**Page extract**
While multiculturalism may be off the agenda for Howard the cultural diversity of the society he seeks to govern will only deepen. Rudd seems to be happy using the M-word, at least to Melbourne’s Greeks but there is no evidence of a more strategic vision. So the challenge for Rudd, and for Howard (and for Peter Costello, or Malcolm Turnbull or Brendan Nelson or whoever else is the next Liberal leader) is how to ensure three things happen:
- everyone feels that they are part of the new Australian story, and aren’t being written out because they’re 'alien';
- the enormous potential locked up in the cultural depth and breadth of Australians is captured and released as a resource for the future; and
- potential immigrants who can contribute to Australia, see it as a place worth committing to in the future.
Let’s take them one by one.

**Recorded information**
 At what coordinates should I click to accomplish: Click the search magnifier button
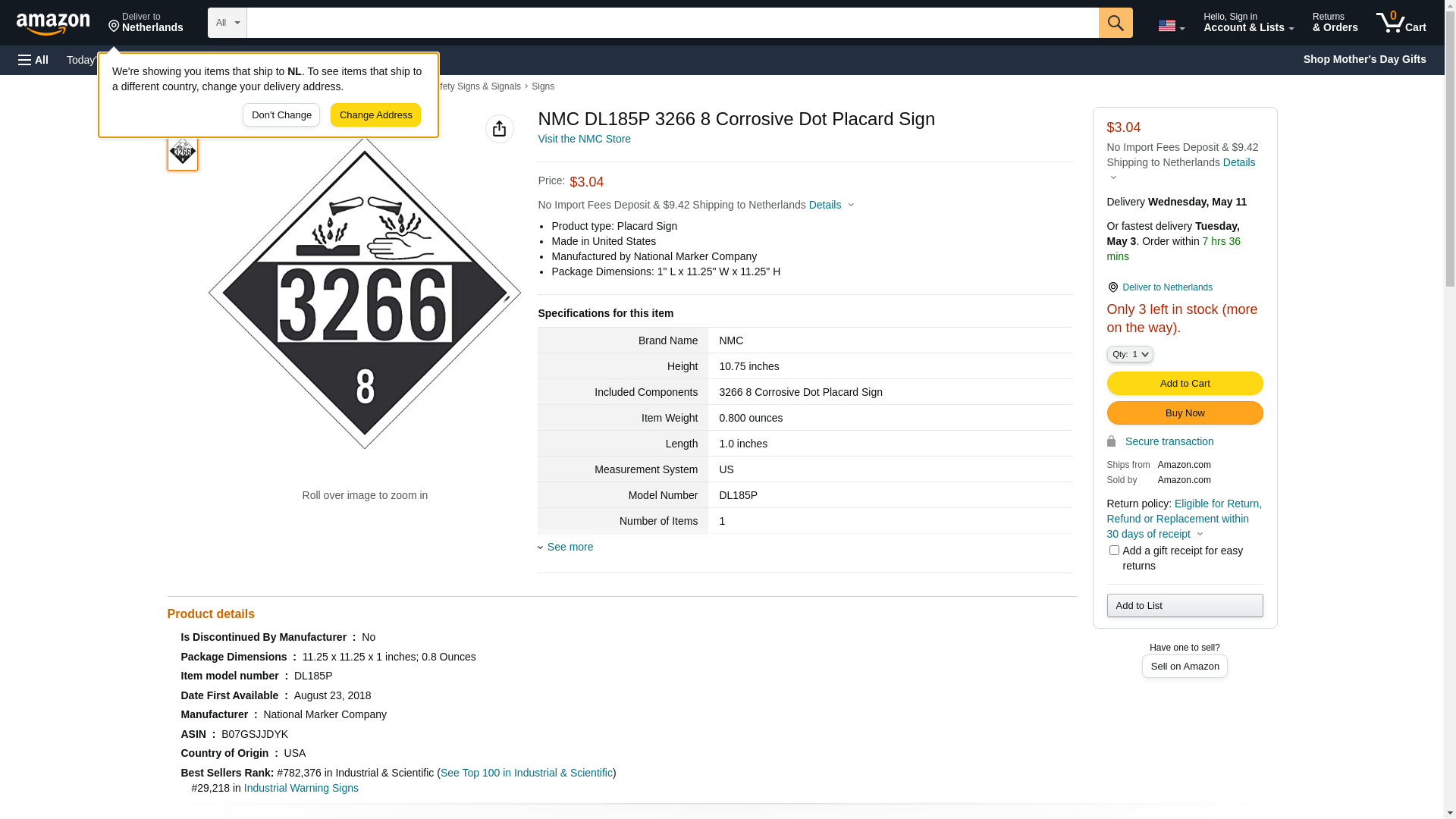[x=1115, y=23]
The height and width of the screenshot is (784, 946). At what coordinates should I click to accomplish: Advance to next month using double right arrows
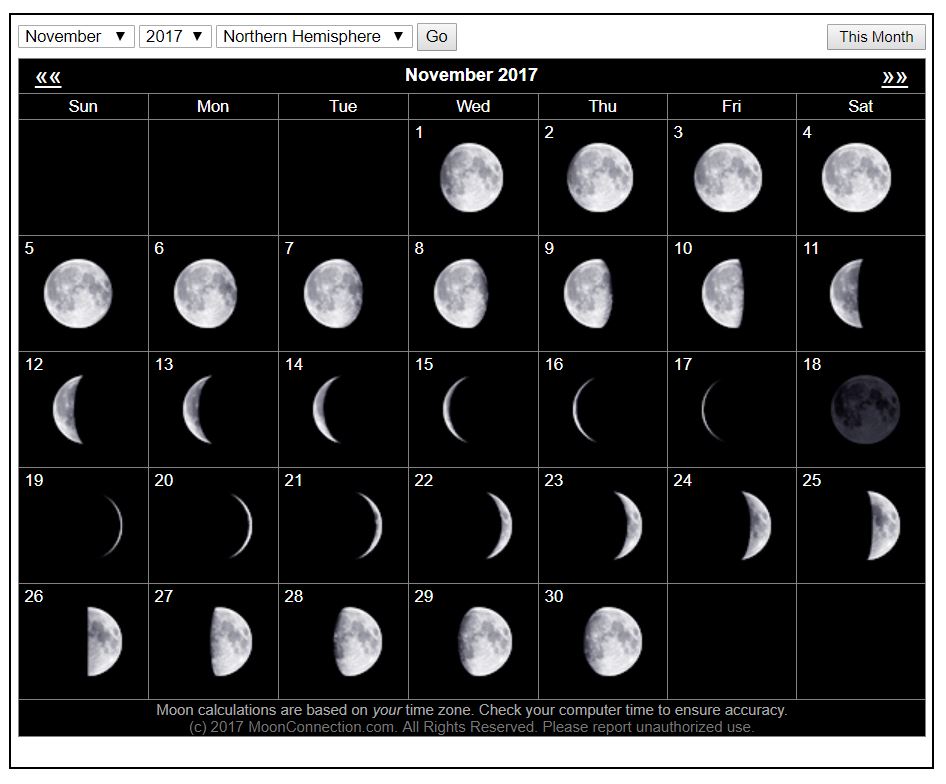coord(894,77)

**Requirements**
**1.** Answer these from the multiculturalism excerpt:
(a) To which group is Rudd said to use the M-word?
(b) Besides Peter Costello, which possible next Liberal leaders are named?
(c) What label does the first point say people must not be written out for?
**2.** Condense the paragraph of the multiculturalism excerpt beginning "While multiculturalism may be off the agenda" into no more than two sentences, keeping its main facts.
**3.** Extend the multiculturalism excerpt, starting after "Let’s take them one by one."
The listing has no connection to the multiculturalism excerpt.

**The replies**
**1.**
(a) Melbourne’s Greeks.
(b) Malcolm Turnbull and Brendan Nelson.
(c) Being 'alien'.

**2.** Howard may have dropped multiculturalism, but Australia's cultural diversity will keep deepening, and Rudd uses the M-word with Melbourne’s Greeks without showing a more strategic vision. Rudd, Howard and any next Liberal leader, whether Costello, Turnbull, Nelson or someone else, must ensure three things happen.

**3.**
Social inclusion is a new feel-good word – not just among academics who name their research groups thus; Julia Gillard also gets the sobriquet though we haven’t heard much from her about what it means for Labor’s "New Leadership". Social inclusion suggests that a nation can work with people who are culturally different by making sure that difference is recognised, valued and incorporated into the many practices of everyday life and government policies, and that the recognition is reciprocated by the incomers. Inclusion’s less favoured sibling, social cohesion, is a more messy problem, even though it’s also flavour of the month among some circles. Cohesion, sometimes a proxy word for assimilation, has been bothering Australian conservatives for some time (in fact at least since 1988 when it was the rubric in Howard’s oppositional attack on multiculturalism).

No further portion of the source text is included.